▶ **Problem**:
Put every line below, from the one containing "Click the tool" through the end of the rows, into a JSON list of strings with one string per line and blank lines left out.

[Rows on finding words and elements]
============

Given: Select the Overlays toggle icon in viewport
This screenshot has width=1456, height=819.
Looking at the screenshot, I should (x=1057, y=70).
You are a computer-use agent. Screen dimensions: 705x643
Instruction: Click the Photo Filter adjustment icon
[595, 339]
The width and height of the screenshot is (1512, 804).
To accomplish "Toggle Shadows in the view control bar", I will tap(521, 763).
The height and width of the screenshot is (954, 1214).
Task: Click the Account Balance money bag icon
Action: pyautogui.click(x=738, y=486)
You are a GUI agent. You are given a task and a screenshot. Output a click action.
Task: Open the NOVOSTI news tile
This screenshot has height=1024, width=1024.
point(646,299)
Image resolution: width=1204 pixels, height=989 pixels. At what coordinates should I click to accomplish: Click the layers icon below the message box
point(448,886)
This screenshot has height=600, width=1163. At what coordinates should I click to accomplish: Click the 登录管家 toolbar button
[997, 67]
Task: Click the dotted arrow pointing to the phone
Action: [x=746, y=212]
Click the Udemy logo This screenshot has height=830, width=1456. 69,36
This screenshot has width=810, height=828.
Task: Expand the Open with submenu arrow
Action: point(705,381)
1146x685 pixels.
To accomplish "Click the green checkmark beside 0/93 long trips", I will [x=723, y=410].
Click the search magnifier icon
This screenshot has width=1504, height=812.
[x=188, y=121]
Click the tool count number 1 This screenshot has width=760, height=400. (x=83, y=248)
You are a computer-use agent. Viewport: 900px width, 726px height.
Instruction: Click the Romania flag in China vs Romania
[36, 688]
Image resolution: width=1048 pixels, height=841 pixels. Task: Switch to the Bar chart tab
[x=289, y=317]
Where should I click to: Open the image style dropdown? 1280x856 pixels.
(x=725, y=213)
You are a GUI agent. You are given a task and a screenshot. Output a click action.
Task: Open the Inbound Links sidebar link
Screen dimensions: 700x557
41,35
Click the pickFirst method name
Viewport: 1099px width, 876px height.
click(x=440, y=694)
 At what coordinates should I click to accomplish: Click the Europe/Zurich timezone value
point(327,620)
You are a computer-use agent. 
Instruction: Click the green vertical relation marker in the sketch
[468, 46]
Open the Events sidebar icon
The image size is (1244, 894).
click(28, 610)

============

▶ **Task output**:
[
  "Click the tool count number 1 This screenshot has width=760, height=400. (x=83, y=248)",
  "You are a computer-use agent. Viewport: 900px width, 726px height.",
  "Instruction: Click the Romania flag in China vs Romania",
  "[36, 688]",
  "Image resolution: width=1048 pixels, height=841 pixels. Task: Switch to the Bar chart tab",
  "[x=289, y=317]",
  "Where should I click to: Open the image style dropdown? 1280x856 pixels.",
  "(x=725, y=213)",
  "You are a GUI agent. You are given a task and a screenshot. Output a click action.",
  "Task: Open the Inbound Links sidebar link",
  "Screen dimensions: 700x557",
  "41,35",
  "Click the pickFirst method name",
  "Viewport: 1099px width, 876px height.",
  "click(x=440, y=694)",
  " At what coordinates should I click to accomplish: Click the Europe/Zurich timezone value",
  "point(327,620)",
  "You are a computer-use agent. ",
  "Instruction: Click the green vertical relation marker in the sketch",
  "[468, 46]",
  "Open the Events sidebar icon",
  "The image size is (1244, 894).",
  "click(28, 610)"
]